岩石中三维双裂隙组扩展和贯通过程的试验研究和弹脆性模拟

最新研制了一种完全透明、较低温度下拉压比可达1/6.6的树脂，其与岩石特性的相似性较前人的研究有大幅度提高。制作了一组含三维内置平行双裂隙组的试件，详细描述并分析了单轴加载下试件的裂隙扩展与贯通过程，研究其产生的条件和机制。试验结果表明：试件的破坏大致经历4个阶段，三维裂隙组的断裂比二维情况复杂得多，产生了多种不同形态的裂纹。在FLAC3D软件框架内建立了一种新的弹脆性本构关系，并采用超细单元和合理形态的网格建模。将数值模拟结果与相关试验进行对比，相符程度良好，表明新数值模拟方法的有效性。当双轴加载时，模拟结果也与前人类似试验结果有很好一致性。
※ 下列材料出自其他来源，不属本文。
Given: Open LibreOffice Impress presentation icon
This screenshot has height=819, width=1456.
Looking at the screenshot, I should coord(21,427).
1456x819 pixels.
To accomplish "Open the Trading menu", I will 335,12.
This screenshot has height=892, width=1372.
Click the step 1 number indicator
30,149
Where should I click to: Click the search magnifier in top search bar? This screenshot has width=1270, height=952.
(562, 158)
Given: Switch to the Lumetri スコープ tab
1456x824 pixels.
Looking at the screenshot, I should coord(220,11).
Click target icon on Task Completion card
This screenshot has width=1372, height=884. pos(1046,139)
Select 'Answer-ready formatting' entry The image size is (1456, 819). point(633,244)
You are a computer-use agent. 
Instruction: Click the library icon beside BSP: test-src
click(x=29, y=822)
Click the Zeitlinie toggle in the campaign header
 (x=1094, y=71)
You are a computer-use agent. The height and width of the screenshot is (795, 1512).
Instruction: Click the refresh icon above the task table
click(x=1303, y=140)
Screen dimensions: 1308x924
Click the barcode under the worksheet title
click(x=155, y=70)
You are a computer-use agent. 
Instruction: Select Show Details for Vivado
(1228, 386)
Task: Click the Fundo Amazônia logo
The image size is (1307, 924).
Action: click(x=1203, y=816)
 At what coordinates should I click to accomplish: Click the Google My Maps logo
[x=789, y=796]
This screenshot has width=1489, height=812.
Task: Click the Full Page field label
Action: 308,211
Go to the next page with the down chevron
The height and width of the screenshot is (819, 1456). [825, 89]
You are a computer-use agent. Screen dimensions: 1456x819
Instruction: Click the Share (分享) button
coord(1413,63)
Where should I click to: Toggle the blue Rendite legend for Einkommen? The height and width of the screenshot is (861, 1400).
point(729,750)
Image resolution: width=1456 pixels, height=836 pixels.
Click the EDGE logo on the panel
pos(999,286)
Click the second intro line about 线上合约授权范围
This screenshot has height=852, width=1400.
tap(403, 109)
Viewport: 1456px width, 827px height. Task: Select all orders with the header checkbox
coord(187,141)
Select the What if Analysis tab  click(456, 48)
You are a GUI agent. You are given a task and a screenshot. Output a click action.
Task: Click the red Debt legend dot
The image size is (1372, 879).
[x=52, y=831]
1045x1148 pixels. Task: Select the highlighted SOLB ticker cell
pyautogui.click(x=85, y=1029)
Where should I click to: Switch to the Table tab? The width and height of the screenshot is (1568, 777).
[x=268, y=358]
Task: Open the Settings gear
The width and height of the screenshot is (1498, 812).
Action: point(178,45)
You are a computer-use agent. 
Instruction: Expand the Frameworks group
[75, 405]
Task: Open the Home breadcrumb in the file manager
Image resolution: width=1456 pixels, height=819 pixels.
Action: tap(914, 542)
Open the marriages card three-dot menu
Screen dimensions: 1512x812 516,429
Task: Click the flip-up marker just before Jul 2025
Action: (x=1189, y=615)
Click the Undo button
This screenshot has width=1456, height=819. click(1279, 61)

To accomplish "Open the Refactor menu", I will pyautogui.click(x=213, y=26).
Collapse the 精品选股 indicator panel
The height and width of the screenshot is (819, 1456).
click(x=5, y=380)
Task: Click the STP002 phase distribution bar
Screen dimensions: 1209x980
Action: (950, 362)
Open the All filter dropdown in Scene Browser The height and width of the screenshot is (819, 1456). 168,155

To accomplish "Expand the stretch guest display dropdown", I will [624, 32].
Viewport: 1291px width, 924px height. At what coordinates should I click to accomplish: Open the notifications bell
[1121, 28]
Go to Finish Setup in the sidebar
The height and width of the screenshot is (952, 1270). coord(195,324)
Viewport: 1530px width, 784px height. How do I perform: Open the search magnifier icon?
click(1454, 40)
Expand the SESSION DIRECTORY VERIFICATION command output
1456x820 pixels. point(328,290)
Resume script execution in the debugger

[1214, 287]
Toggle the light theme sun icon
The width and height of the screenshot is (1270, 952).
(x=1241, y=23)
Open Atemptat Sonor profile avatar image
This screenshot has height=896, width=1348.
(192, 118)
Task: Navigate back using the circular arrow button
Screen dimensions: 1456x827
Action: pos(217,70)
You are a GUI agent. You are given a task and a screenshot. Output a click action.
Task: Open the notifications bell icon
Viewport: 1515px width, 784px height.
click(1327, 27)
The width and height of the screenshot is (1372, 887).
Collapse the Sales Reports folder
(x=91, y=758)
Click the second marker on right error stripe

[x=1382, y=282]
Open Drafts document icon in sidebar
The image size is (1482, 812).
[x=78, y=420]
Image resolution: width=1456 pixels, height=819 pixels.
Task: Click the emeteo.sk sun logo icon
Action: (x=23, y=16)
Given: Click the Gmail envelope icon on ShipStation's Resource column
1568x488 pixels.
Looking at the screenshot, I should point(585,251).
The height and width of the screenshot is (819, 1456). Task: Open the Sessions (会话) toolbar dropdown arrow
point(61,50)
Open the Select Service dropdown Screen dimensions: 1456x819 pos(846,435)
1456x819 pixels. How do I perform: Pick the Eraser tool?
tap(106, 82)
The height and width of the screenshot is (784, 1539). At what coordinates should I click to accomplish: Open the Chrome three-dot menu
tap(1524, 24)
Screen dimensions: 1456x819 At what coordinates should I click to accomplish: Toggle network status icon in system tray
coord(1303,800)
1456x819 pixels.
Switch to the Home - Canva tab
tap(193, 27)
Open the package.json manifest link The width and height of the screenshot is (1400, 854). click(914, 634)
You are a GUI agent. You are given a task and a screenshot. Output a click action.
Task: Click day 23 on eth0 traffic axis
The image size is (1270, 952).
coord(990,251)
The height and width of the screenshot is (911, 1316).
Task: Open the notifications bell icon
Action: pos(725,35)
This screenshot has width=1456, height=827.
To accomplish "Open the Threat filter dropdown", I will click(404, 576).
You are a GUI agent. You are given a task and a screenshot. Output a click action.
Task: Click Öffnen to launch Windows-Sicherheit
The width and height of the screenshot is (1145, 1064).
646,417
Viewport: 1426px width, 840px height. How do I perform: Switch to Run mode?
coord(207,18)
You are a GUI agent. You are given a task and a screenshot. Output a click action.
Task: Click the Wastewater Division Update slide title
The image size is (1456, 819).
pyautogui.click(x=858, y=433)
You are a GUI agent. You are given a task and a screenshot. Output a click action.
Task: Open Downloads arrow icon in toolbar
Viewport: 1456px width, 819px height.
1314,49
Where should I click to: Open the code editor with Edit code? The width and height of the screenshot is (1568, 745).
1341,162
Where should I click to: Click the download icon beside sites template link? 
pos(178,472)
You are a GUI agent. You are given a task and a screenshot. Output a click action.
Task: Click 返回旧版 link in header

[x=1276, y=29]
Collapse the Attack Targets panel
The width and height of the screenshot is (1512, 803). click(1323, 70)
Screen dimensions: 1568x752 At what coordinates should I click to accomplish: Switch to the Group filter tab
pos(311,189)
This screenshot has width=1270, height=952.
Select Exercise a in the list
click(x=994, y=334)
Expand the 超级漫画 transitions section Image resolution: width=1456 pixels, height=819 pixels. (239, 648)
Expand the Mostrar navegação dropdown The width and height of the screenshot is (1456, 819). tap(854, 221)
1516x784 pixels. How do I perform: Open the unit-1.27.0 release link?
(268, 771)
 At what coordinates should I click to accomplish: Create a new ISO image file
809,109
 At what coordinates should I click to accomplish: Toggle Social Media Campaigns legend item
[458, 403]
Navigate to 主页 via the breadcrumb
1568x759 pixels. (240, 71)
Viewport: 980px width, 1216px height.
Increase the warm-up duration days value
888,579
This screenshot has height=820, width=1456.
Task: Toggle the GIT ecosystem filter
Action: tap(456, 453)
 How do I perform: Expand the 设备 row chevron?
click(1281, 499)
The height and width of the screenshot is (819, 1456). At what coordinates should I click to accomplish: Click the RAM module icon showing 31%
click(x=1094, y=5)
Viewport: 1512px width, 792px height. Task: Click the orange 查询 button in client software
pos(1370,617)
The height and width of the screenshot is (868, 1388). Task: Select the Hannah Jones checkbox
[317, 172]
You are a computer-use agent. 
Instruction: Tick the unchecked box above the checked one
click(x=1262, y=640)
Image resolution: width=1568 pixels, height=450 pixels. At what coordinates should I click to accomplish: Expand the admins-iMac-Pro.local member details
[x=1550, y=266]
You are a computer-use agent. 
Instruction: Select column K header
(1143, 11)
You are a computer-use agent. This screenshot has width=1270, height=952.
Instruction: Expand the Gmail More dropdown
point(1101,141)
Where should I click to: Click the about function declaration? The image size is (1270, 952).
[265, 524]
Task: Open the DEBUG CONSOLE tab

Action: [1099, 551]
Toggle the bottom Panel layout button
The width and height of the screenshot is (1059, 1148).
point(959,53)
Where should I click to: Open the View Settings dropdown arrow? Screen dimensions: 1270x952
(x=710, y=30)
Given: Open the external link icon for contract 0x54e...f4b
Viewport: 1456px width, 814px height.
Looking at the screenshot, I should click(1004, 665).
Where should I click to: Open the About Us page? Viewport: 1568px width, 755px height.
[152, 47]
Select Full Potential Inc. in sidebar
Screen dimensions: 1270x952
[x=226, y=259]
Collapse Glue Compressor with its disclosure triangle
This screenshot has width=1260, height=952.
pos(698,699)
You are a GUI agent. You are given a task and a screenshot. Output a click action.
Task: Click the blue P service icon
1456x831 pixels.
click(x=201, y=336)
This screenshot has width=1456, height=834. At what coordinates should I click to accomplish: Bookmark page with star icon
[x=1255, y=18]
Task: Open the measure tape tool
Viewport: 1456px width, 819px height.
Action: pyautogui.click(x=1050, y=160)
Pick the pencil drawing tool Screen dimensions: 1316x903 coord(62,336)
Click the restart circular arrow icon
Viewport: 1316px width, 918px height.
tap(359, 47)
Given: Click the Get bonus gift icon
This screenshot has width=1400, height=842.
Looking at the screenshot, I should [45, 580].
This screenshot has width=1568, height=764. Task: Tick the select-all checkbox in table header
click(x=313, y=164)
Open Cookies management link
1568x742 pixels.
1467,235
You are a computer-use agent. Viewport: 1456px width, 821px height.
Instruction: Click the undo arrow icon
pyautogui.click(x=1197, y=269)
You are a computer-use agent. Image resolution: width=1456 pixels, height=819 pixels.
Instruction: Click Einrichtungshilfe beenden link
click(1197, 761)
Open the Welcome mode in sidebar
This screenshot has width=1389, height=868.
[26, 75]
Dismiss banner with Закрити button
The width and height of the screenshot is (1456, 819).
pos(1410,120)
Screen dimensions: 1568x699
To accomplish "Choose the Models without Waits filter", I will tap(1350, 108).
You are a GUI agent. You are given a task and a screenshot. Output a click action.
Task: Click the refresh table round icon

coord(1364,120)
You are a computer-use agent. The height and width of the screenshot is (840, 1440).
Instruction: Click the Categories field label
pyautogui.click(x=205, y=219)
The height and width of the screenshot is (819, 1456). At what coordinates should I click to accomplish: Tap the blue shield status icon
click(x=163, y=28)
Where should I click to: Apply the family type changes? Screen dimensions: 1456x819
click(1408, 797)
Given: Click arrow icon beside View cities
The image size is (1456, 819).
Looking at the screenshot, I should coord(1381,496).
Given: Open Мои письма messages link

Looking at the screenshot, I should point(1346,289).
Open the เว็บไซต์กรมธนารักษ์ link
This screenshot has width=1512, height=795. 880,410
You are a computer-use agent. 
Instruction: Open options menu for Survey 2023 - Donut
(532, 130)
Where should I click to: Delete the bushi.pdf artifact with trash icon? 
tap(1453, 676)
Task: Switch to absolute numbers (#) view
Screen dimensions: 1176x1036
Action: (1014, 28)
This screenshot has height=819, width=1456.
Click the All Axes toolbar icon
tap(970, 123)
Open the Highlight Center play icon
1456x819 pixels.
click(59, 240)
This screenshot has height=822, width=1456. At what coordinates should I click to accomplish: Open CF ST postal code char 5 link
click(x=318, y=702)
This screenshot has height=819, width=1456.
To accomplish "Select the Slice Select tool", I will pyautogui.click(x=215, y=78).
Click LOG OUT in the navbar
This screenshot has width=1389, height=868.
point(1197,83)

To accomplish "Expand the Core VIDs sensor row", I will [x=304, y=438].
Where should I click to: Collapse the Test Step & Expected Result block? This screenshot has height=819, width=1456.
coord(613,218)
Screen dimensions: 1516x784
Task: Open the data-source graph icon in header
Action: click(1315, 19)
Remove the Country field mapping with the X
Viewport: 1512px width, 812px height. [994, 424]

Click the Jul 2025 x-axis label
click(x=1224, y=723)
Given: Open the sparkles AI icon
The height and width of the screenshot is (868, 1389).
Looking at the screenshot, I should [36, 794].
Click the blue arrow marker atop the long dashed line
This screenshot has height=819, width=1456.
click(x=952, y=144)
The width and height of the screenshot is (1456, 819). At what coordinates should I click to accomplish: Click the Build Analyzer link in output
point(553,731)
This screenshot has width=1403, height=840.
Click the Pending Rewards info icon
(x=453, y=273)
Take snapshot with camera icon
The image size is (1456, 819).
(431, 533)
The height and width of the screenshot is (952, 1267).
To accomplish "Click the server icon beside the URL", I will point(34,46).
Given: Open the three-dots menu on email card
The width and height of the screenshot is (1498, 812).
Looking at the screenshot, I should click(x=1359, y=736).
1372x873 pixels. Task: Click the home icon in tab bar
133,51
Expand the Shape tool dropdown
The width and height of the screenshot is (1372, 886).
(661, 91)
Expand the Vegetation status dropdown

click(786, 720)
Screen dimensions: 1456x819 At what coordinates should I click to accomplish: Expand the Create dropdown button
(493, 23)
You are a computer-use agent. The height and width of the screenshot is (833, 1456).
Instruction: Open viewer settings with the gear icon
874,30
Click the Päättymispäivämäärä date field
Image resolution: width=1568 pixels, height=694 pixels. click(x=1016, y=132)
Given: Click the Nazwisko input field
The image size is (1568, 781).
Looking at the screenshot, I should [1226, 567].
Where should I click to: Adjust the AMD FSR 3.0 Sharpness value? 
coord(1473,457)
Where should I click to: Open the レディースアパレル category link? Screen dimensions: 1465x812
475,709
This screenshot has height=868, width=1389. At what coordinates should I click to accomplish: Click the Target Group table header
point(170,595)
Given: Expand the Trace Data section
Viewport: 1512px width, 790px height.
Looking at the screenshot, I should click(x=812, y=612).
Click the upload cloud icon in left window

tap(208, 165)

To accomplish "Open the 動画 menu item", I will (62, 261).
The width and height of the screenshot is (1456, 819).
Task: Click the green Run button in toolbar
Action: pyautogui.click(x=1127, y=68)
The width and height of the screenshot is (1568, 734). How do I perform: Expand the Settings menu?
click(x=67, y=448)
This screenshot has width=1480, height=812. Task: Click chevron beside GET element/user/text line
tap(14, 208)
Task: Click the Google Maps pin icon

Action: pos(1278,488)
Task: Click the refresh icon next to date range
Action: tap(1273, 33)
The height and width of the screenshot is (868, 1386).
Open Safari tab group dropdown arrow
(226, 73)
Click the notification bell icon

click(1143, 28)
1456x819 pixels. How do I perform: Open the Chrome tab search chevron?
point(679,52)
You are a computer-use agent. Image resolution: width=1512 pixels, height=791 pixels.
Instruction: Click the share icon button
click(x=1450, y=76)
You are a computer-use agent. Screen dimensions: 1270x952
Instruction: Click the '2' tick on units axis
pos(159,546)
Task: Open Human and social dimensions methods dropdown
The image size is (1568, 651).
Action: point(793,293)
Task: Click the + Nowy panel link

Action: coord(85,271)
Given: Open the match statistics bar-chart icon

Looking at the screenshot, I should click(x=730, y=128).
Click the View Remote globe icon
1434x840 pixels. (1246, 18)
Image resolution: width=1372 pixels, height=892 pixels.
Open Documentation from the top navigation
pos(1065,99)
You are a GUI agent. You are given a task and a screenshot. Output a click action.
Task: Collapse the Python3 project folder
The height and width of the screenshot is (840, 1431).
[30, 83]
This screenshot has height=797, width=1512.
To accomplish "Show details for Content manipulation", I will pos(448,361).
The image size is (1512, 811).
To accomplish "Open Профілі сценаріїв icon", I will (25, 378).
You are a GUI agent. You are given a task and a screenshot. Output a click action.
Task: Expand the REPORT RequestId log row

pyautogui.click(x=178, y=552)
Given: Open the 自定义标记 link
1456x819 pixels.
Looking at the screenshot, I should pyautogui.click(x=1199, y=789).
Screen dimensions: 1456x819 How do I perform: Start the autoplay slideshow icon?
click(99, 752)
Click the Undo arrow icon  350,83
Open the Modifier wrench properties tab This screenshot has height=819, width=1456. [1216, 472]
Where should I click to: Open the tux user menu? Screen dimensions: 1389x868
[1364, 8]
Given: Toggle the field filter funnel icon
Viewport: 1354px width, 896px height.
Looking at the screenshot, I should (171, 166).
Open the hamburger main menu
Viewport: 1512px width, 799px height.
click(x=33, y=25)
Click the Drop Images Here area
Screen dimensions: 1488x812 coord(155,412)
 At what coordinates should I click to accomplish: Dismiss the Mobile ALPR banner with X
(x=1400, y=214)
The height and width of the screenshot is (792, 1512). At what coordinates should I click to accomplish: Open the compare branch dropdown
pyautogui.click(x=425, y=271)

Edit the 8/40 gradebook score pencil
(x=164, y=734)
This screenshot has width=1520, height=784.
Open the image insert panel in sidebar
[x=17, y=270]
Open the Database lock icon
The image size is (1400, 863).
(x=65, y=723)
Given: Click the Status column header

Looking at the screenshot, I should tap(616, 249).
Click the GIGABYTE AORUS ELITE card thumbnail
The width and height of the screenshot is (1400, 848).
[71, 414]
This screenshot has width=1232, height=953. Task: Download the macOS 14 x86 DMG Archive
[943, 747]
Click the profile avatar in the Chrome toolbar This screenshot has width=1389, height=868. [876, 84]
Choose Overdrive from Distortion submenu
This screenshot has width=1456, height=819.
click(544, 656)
Experimental studies and elasto-brittle simulation of propagation and coalescence process of two three-dimensional flaws in rocks

A team of specimens containing two parallel three-dimensional(3D) cracks are made of a newly developed resin，which is completely transparent and has more brittle fracture properties of rock-like material(tension-compression ratio is 1/6.6) than before at room temperature. The propagation and coalescence process of the cracks under uniaxial loading is described and analyzed in detail; and then its produce condition and mechanism are studied. The testing results show that the failure process of specimens can be divided into four stages. The fracture of 3D cracks, which produces many different forms of cracks, is much more complex than that of 2D cracks. Subsequently, the specimen is chosen to carry out the numerical simulation. By employing FLAC3D, the propagation process of the 3D cracks are simulated and studied by establishing a new elasto-brittle constitutive relation and using superfine and reasonable form of unit division. The numerical simulation results match well with the testing results in this paper and that obtained by former scholars, so as to show the effectiveness of the new numerical simulation method. Moreover, the simulation results also have a good consistency with the testing results obtained by former scholars under biaxial loading.